• LISTED ENTRIES
--- BEGIN ---

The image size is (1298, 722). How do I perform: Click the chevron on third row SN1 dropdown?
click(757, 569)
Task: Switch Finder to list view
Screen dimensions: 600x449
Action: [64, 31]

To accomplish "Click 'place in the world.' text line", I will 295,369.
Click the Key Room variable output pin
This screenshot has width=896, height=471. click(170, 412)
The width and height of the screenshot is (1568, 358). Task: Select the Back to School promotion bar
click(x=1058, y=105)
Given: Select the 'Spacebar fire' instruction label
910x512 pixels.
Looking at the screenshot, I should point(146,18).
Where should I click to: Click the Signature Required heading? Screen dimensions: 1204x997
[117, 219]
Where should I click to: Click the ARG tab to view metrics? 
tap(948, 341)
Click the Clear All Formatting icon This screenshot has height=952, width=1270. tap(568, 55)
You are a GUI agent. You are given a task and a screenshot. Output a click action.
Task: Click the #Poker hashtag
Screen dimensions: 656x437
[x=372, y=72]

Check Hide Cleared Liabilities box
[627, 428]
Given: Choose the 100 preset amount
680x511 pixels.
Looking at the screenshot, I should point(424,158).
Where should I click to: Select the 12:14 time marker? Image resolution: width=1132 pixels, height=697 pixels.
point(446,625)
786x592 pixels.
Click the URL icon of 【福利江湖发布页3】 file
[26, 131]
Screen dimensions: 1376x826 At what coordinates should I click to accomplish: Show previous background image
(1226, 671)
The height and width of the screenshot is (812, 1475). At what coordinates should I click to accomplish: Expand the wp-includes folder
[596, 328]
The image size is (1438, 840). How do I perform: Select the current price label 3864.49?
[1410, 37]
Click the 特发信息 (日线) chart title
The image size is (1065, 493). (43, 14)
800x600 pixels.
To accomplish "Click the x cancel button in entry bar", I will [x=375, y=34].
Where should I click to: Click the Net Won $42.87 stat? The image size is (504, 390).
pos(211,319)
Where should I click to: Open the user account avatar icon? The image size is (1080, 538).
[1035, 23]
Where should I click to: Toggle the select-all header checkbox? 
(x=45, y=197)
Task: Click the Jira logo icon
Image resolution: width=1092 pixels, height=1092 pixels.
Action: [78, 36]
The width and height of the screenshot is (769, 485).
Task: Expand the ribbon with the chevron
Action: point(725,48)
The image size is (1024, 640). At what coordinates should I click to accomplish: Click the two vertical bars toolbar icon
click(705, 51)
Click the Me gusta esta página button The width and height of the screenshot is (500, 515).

--- END ---

Extract all of the records above word for word, keeping every line in its original order.

• SOLUTION FOR THIS EXERCISE
The image size is (1298, 722). How do I perform: Click the chevron on third row SN1 dropdown?
click(757, 569)
Task: Switch Finder to list view
Screen dimensions: 600x449
Action: [64, 31]

To accomplish "Click 'place in the world.' text line", I will 295,369.
Click the Key Room variable output pin
This screenshot has width=896, height=471. click(170, 412)
The width and height of the screenshot is (1568, 358). Task: Select the Back to School promotion bar
click(x=1058, y=105)
Given: Select the 'Spacebar fire' instruction label
910x512 pixels.
Looking at the screenshot, I should point(146,18).
Where should I click to: Click the Signature Required heading? Screen dimensions: 1204x997
[117, 219]
Where should I click to: Click the ARG tab to view metrics? 
tap(948, 341)
Click the Clear All Formatting icon This screenshot has height=952, width=1270. tap(568, 55)
You are a GUI agent. You are given a task and a screenshot. Output a click action.
Task: Click the #Poker hashtag
Screen dimensions: 656x437
[x=372, y=72]

Check Hide Cleared Liabilities box
[627, 428]
Given: Choose the 100 preset amount
680x511 pixels.
Looking at the screenshot, I should point(424,158).
Where should I click to: Select the 12:14 time marker? Image resolution: width=1132 pixels, height=697 pixels.
point(446,625)
786x592 pixels.
Click the URL icon of 【福利江湖发布页3】 file
[26, 131]
Screen dimensions: 1376x826 At what coordinates should I click to accomplish: Show previous background image
(1226, 671)
The height and width of the screenshot is (812, 1475). At what coordinates should I click to accomplish: Expand the wp-includes folder
[596, 328]
The image size is (1438, 840). How do I perform: Select the current price label 3864.49?
[1410, 37]
Click the 特发信息 (日线) chart title
The image size is (1065, 493). (43, 14)
800x600 pixels.
To accomplish "Click the x cancel button in entry bar", I will [x=375, y=34].
Where should I click to: Click the Net Won $42.87 stat? The image size is (504, 390).
pos(211,319)
Where should I click to: Open the user account avatar icon? The image size is (1080, 538).
[1035, 23]
Where should I click to: Toggle the select-all header checkbox? 
(x=45, y=197)
Task: Click the Jira logo icon
Image resolution: width=1092 pixels, height=1092 pixels.
Action: [78, 36]
The width and height of the screenshot is (769, 485).
Task: Expand the ribbon with the chevron
Action: point(725,48)
The image size is (1024, 640). At what coordinates should I click to accomplish: Click the two vertical bars toolbar icon
click(705, 51)
Click the Me gusta esta página button The width and height of the screenshot is (500, 515).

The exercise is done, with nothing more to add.